====== Exercise passage

Broward County Bailiff Roger DeHart is on a mission to raise awareness of human trafficking in South Florida

Roger Dehart raisies awareness for Human Trafficking during the Miami Super Bowl in 2020

Roger DeHart, a Broward County Bailiff, is raising awareness for human trafficking in South Florida. 

As a friend of DeHart, Rossen Law Firm wanted to share his recent highlight on CBS4 News with Jim Berry.

The highlight talks about Miami hosting its 11th Super Bowl this weekend. 

While the Super Bowl is one of the world’s biggest parties, CBS4 News says it is also a major magnet for human sex trafficking. 

Watch the news segment for yourself to learn more about human trafficking and DeHart's huge heart to continually combat against sexual exploitation and injustice in Broward County, South Florida and beyond.


Law Enforcement officials have asked hotel workers, ride services like Uber and Lyft and security personnel to be especially alert this week to help combat human trafficking during the Super Bowl, Time Magazine wrote in an article this week.

============
====== Material shown

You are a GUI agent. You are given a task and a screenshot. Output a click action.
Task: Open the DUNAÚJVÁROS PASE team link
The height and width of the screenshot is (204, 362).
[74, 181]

============
====== Material shown

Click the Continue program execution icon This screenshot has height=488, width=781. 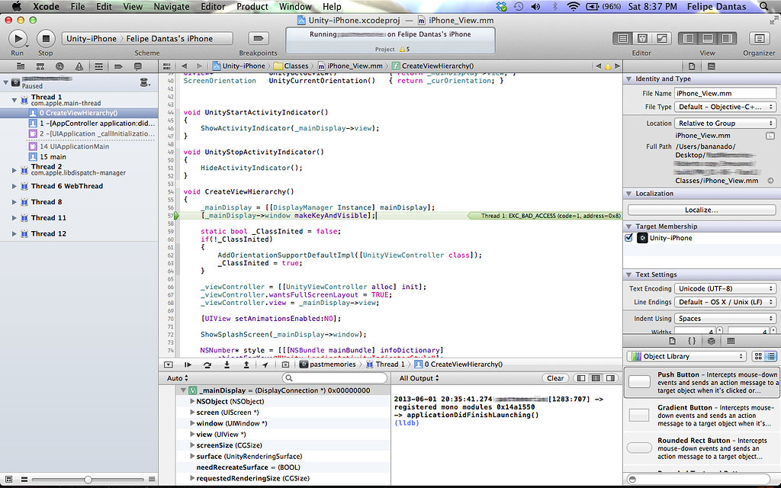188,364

============
====== Material shown

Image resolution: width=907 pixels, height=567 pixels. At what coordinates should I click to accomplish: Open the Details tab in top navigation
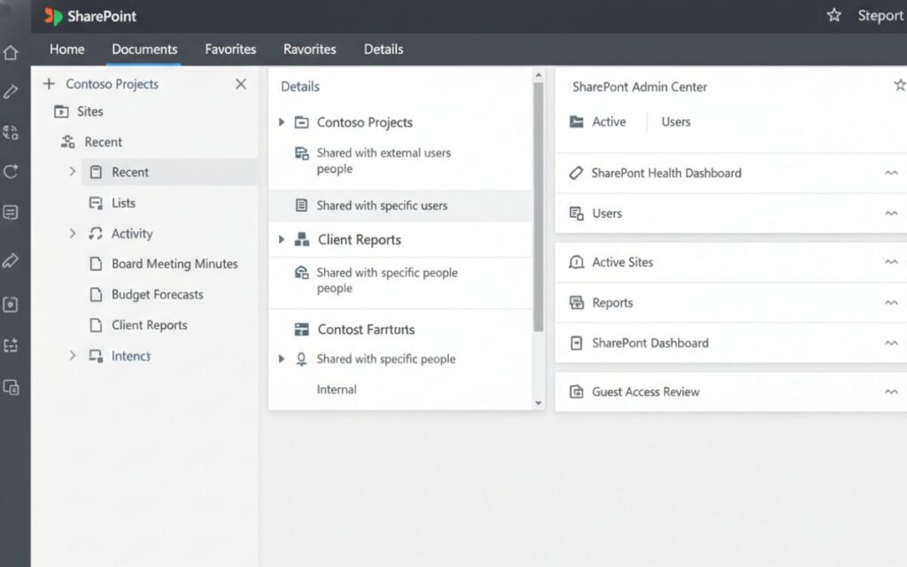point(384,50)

============

List of tasks —
1. In the piece about Roger DeHart and human trafficking, which Super Bowl is Miami described as hosting this weekend?
2. Continue the piece about Roger DeHart's human trafficking awareness work from where it stops.

Responses to the exercise —
1. Its 11th Super Bowl.

2.
At a “No Room for Trafficking” conference Florida Attorney General Ashley Moody said “these are the people most likely to encounter the victims and perpetrators of trafficking — and would be able to provide authorities with tips and evidence of the crime taking place,” Time wrote. 


The people most likely to be sold and enslaved for sex work are young girls, according to officials. An event as large as the Super Bowl with numerous parties spanning two weeks of time is “ripe for human and sex trafficking,” Time wrote.


“Most of the cases begin with anonymous tips. That’s how we’ll catch these guys,” Time reported Moody saying. 



For all South Floridians and visitors, keep your eyes open this weekend and over the next week as the parties continue. 


If you see something suspicious, call local authorities and/or the National Human Trafficking Hotline number:1 (888) 373-7888.


You can also text “help” or “info” to the National Human Trafficking Hotline at: 223733.

There is help in English, Spanish and more than 200 languages.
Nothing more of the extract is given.